Dear
Diary,
We
left the jewellery store at dawn, me with my BOB in one hand, and my gun
and Thomas' hand in the other. I wore April like a backpack,
Deathbringer stuffed behind her and through one of the leg holes she
was too small to use. We grouped the kids the best we could between
us, taking an equal share of the under 5s and over 5s. Joe's bright
idea of painting our HAZMAT suits black seemed pretty
redundant, at least from were I was relegated to the back of Joe's Disney
parade. The shopping mall was empty and blindfold black, only Joe had his
torch on, we made the kids keep theirs off, and I didn't have a free
hand for a light source. I'm still kicking myself for not getting
a helmet one from Thumbs Up Joe!
We
crossed the undercover car-park, keeping an eye out for any suitable
vehicles. That place was beyond creepy, especially with the howling.

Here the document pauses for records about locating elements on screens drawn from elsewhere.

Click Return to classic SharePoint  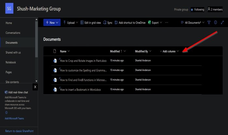(x=19, y=131)
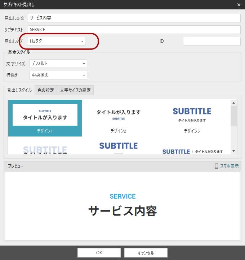Pick the デザイン3 heading style

192,118
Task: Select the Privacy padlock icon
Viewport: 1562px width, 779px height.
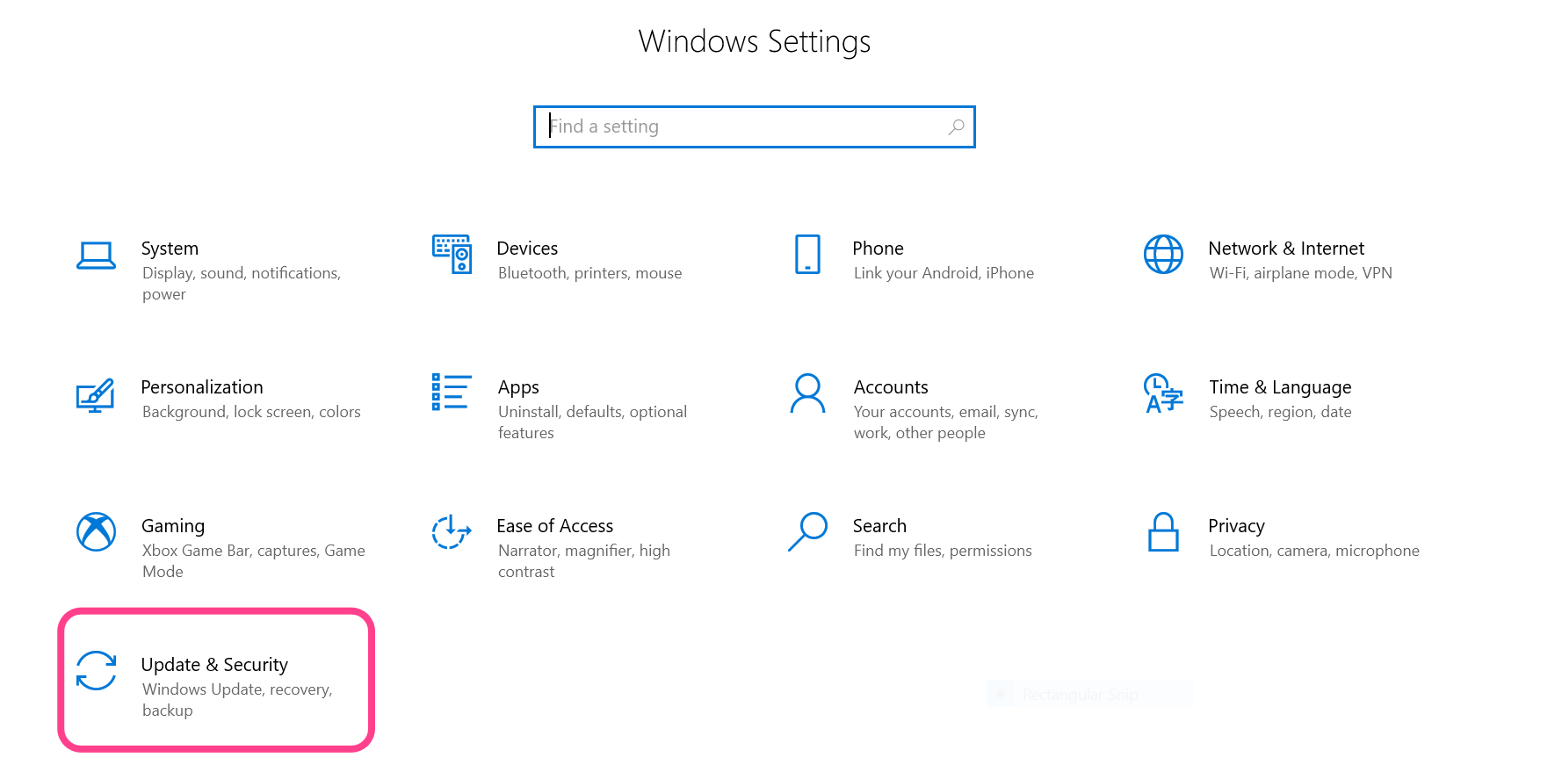Action: 1163,532
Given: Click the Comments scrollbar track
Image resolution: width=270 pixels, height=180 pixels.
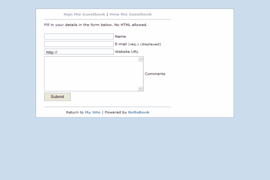Looking at the screenshot, I should point(140,74).
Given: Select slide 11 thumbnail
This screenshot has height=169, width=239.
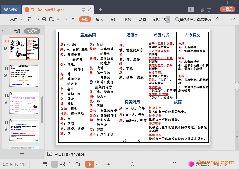Looking at the screenshot, I should (x=24, y=76).
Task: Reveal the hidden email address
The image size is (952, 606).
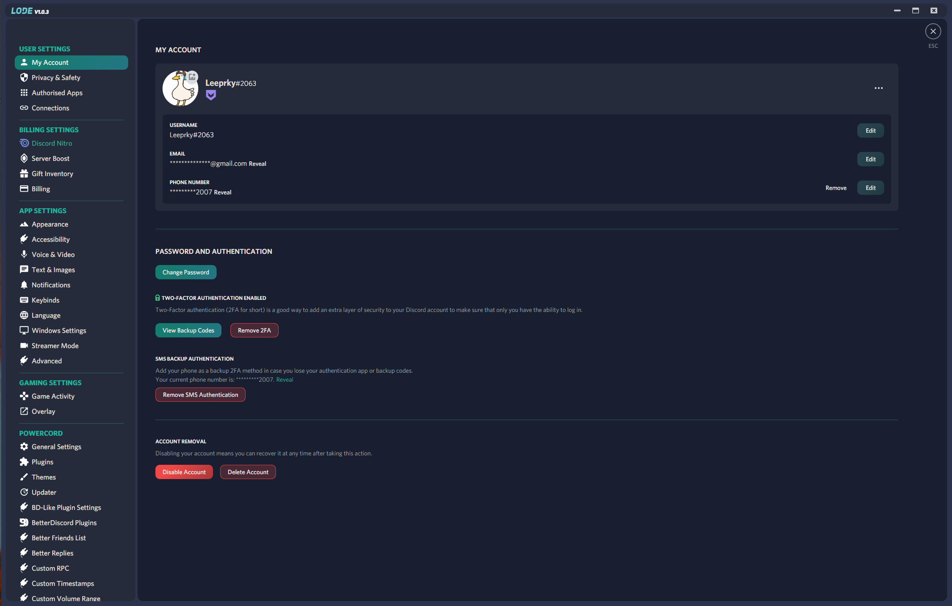Action: coord(257,164)
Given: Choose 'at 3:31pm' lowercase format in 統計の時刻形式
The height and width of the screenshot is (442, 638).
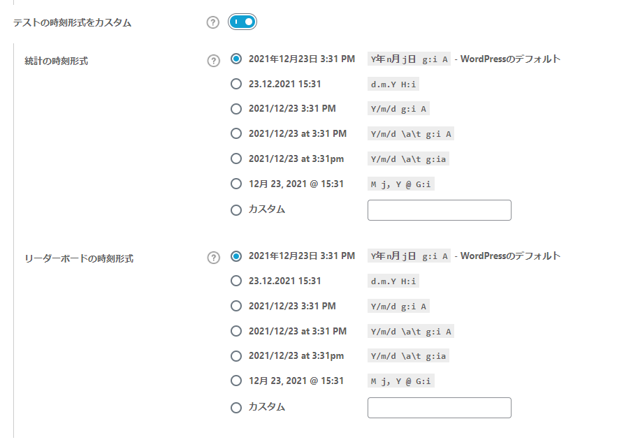Looking at the screenshot, I should click(236, 159).
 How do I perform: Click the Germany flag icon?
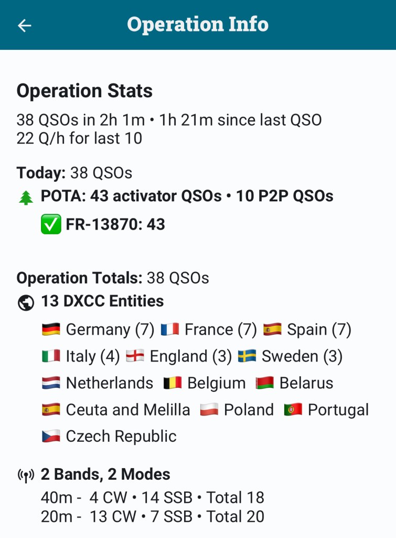[51, 329]
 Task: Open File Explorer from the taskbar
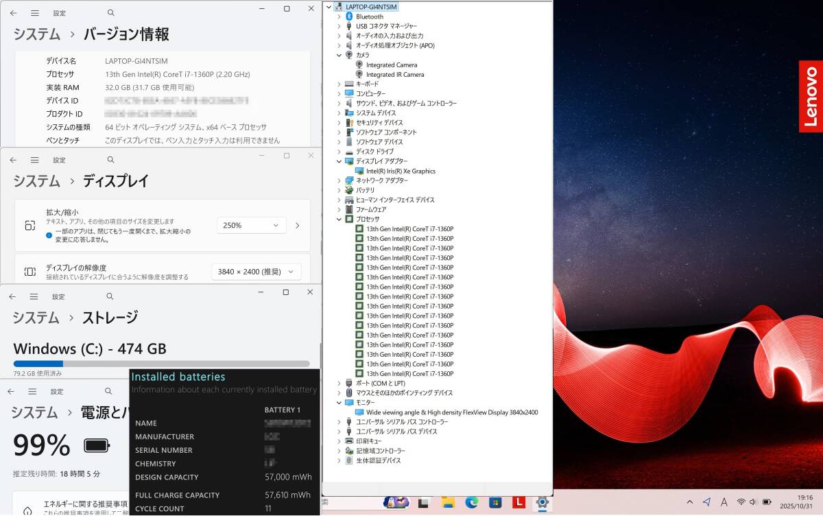point(448,503)
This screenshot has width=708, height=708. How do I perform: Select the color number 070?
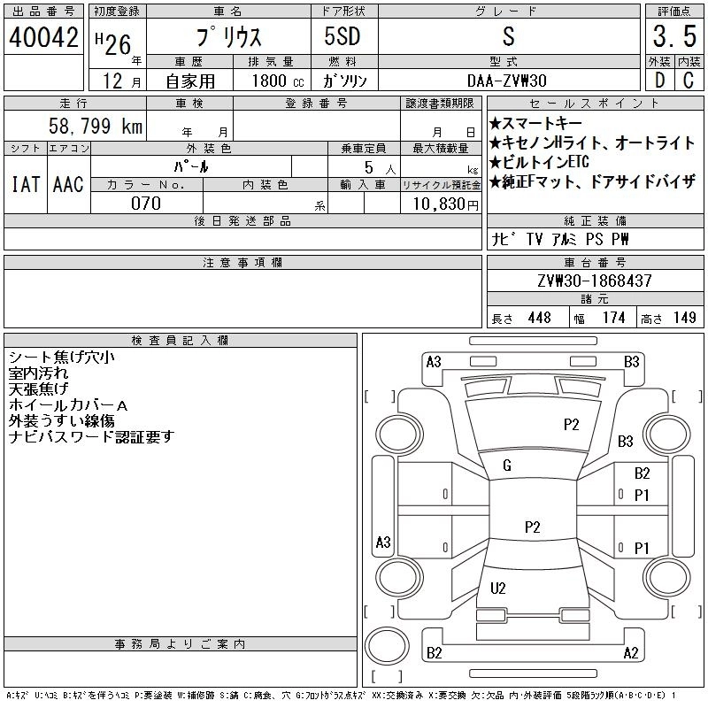tap(146, 204)
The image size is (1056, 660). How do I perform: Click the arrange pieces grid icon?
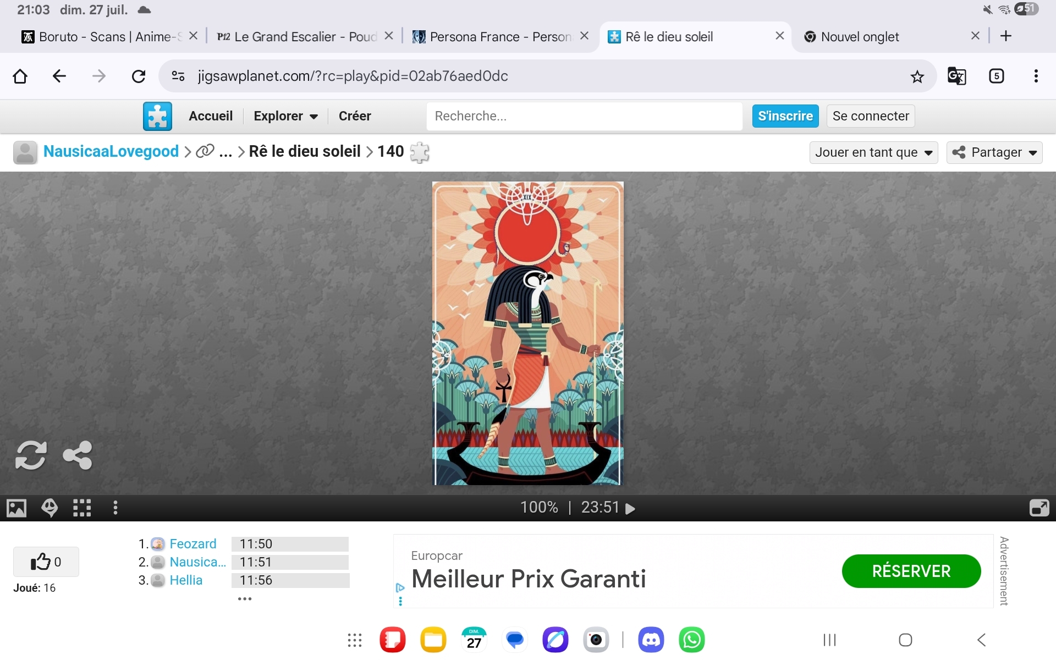(x=82, y=508)
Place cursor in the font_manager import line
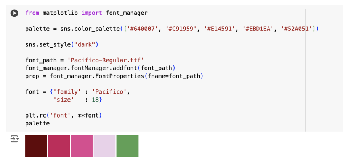The image size is (343, 162). click(x=87, y=13)

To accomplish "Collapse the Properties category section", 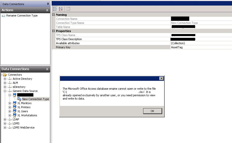I will 53,31.
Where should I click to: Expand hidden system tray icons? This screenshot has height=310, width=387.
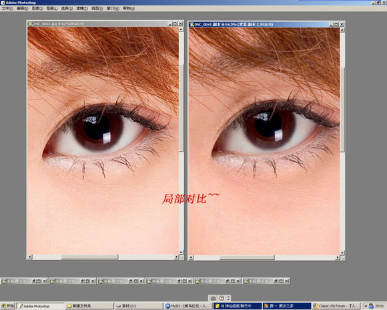click(x=366, y=306)
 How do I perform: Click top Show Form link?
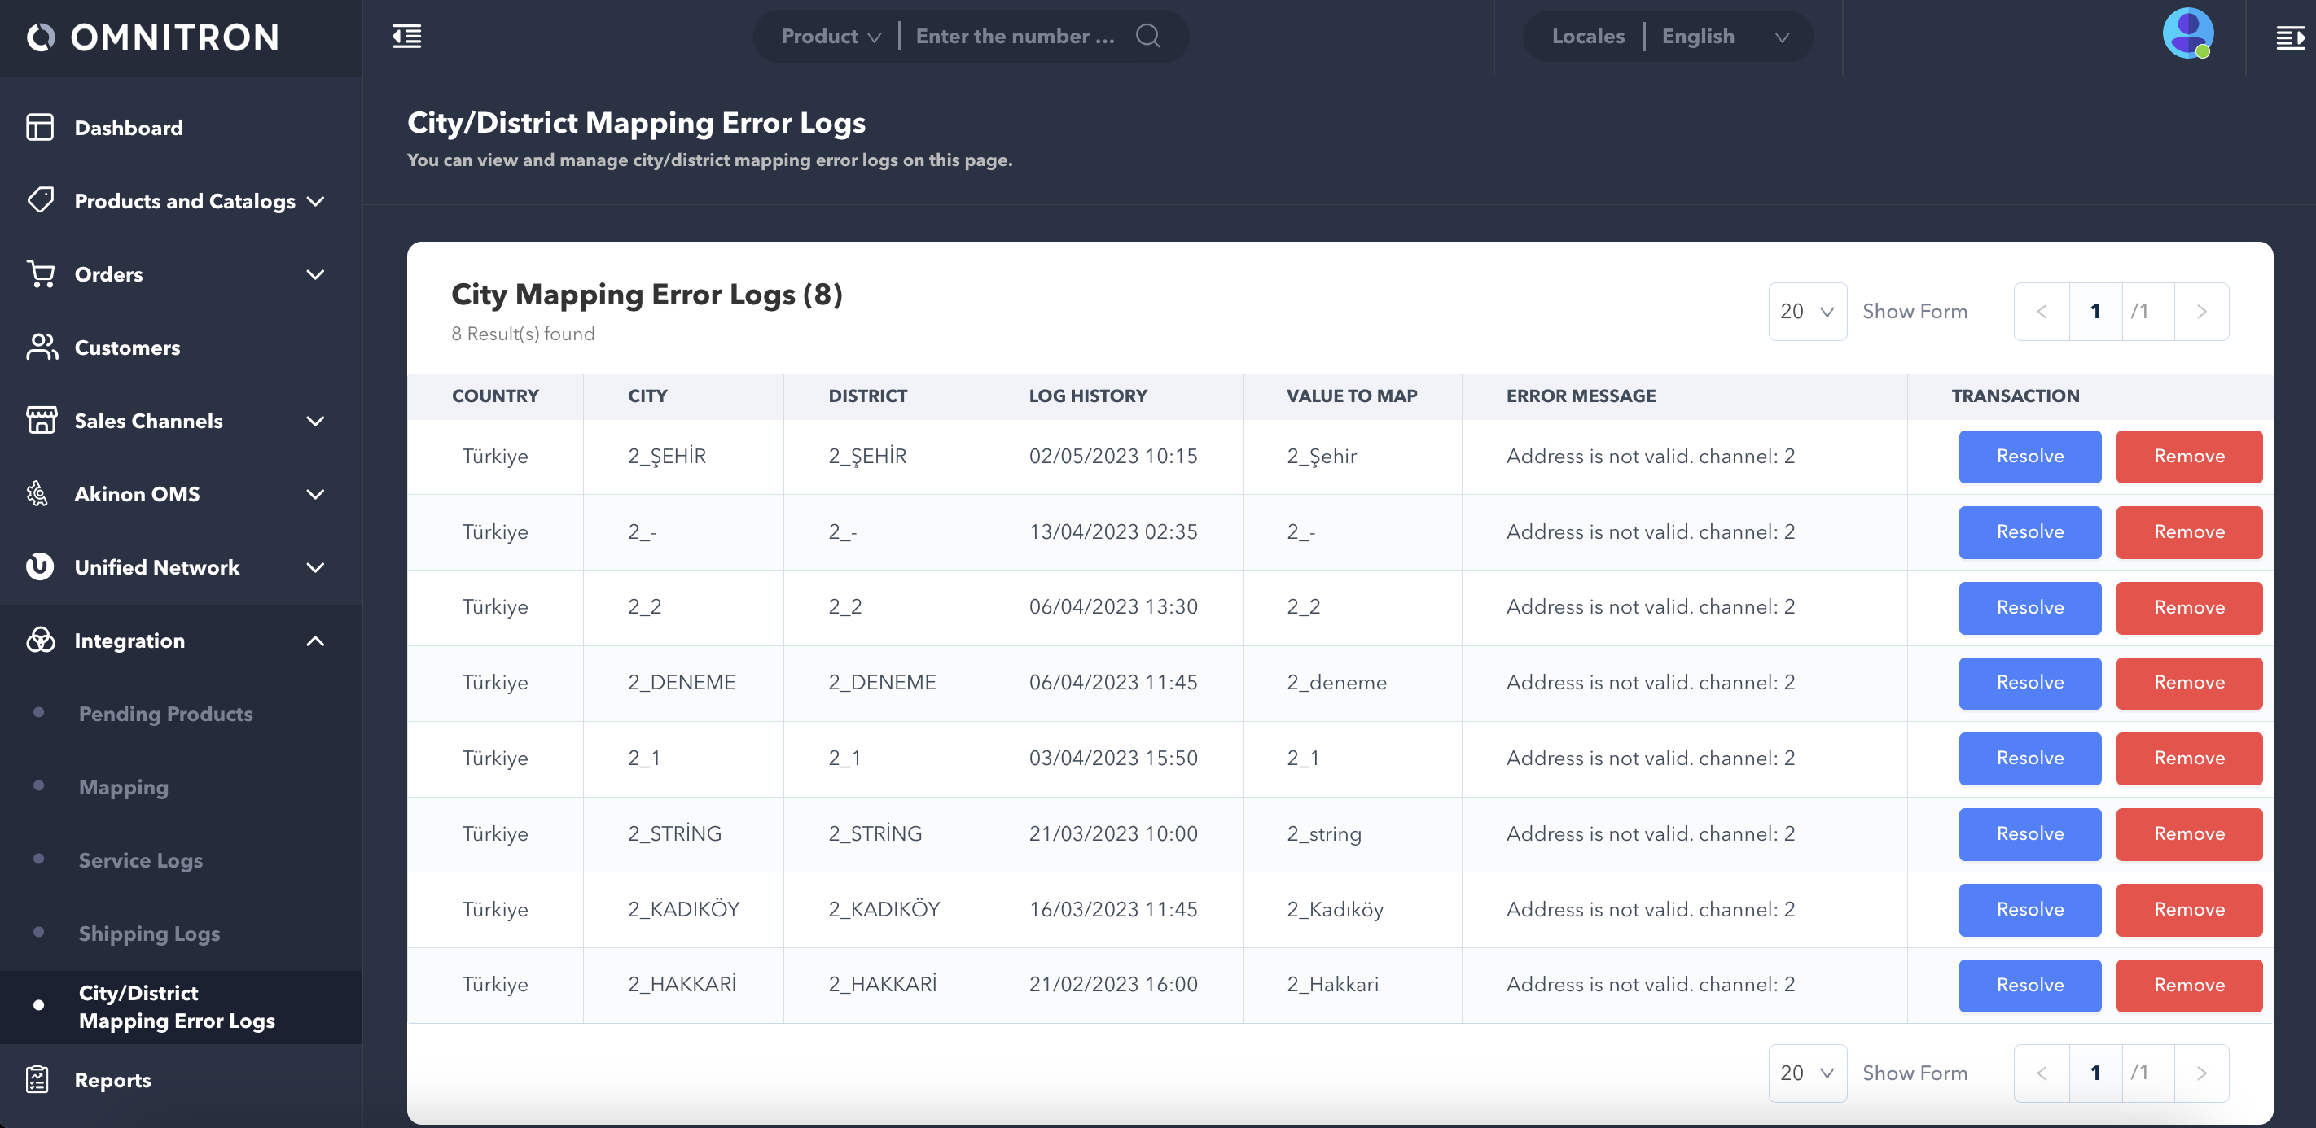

I haven't heard it before, but Joe had, and the kids had. They were
terrified – the kids, I don't think Joe's scared of anything. They
kept pulling on us and begging to go back inside. The look on their
faces made me want to do that a whole lot more than my repeated
“It's okay!” let on.
The
carpark was one of those multi-decker ones with a view toward the
city, back along the highway, and home. With the sunrise and the distance I thought the bright flashes were reflected sunlight on windows. Then Thomas said– “Fire! 911!” Just like
Mom taught him. He was right, it was fire, but there isn't a 911 to contain it.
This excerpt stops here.